Albert MacDonald (17 December 1870 – 25 October 1924) was a telegraphist on the Australian Overland Telegraph Line and cyclist who broke the continental record in 1898 when he cycled from Darwin to Melbourne in 33 days. He later invented the Pendograph.

== Early life ==
MacDonald was born in Clare, South Australia and was the son of David and Christina MacDonald and his father worked as a tailor. When MacDonald was a small child the family moved to Orroroo, South Australia where he attended school. After completing school he worked as a messenger for the Post and Telegraph Services on 4 August 1885 until, in 1888, he began working as a junior telegraph officer first at Orrorroo (1888–1889), Melrose (1890–1891) and then at the Central Telegraph Office in Adelaide (1892–1893).

== Life in the Northern Territory and cycling ==
In March 1893 MacDonald transferred to the Northern Territory where he worked at the Port Darwin Telegraph Station in Darwin where he worked between 1893 and 1895 and then again in 1898. In between these two dates MacDonald worked at the Powell Creek Telegraph Station. He became involved in the community in Darwin and was a part of the Literary and Debating Society as well as being a prominent athlete who was involved in running and, most notably, cycling.

In August 1898 MacDonald set out to cycle from Darwin to Adelaide and beat the record which was then at 60 days and, in order to obtain sponsorship, he then extended that journey to Melbourne. His sponsor, the Austral Cycling Company, gave their support with the condition that he complete this complete journey in 5 weeks (35 days) or less. Their support was on a 'no result, no pay' basis.

MacDonald set out from Darwin on 22 August 1898 and reached Adelaide on 19 September, a time of 28 days, and was the fourth person to complete this route and he continued on to Melbourne with a complete journey time of 33 days. His longest cycling day was between Wilmington and Adelaide, a distance of 301 km and, between Adelaide and Melbourne, he averaged 125 km a day. The total length of the trip was, just over, 3000 km.

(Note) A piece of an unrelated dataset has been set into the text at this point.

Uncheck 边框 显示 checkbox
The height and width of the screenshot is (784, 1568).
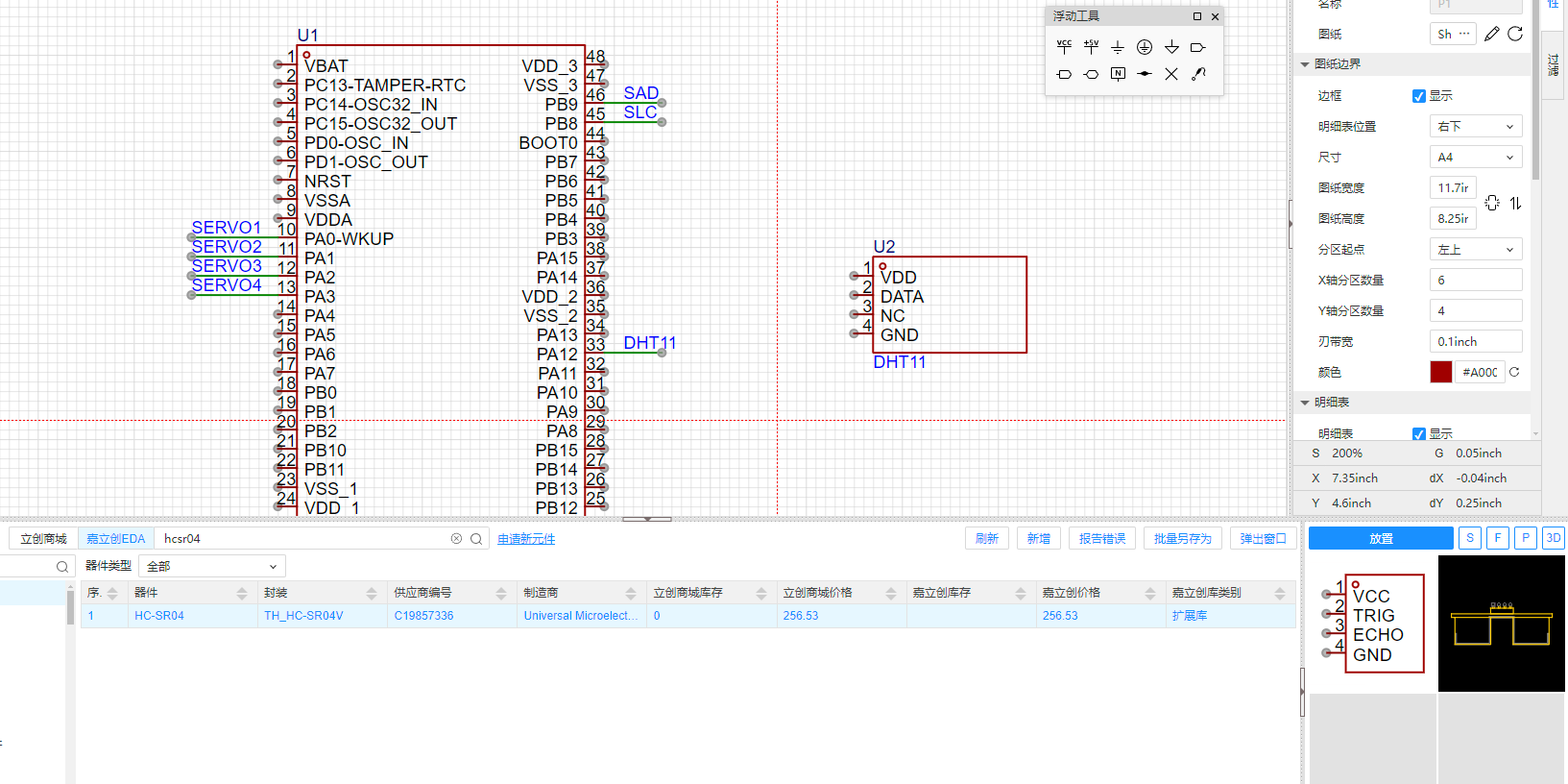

Following the completion of this journey a pamphlet called 'The Book of Albert MacDonald of Orroroo (1898) which included photographs taken by Maurice William Holtze and Francis James Gillen.

== Later career ==
MacDonald did not return to the Northern Territory after completing his cycling trip and, instead, began working as a telegraphist in South Australia again. He was also active in the South Australian Post and Telegraph Association and acted as their secretary and, in this, role he presented their submissions into the Royal Commission on postal services (1908–1910).

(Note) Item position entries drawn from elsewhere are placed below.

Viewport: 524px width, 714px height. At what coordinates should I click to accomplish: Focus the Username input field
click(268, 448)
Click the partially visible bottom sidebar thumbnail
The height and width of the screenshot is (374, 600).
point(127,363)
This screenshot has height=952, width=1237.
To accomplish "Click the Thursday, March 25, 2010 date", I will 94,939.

In 1907 MacDonald also travelled to the United States in order to learn about improvements which had been made there in order to reduce repetitive strain injuries; particularly as they related to vibratory mechanical transmitters. Based on this trip MacDonald developed the Pendograph which used a pendulum type vibrator rather than a horizonal vibrator, which he patented on 28 April 1908. This invention claimed to lessen repetitive strain by around 75% and was sold throughout Australia.

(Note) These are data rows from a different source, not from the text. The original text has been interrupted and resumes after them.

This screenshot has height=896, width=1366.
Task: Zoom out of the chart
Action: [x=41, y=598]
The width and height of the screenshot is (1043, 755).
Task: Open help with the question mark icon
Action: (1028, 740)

In 1915 he became a postal inspector.

== Personal life ==
On 18 April 1899 MacDonald married Lillian Maude Turler in Morphett Vale, South Australia and they had four children together Trempice, Stewart, Nancy and Betty.

After Lillian's death MacDonald married Edith Holmes on 24 June 1924.

== Death ==
MacDonald died on 23 October 1924 on West Terrace, Adelaide just a few moths after his second marriage.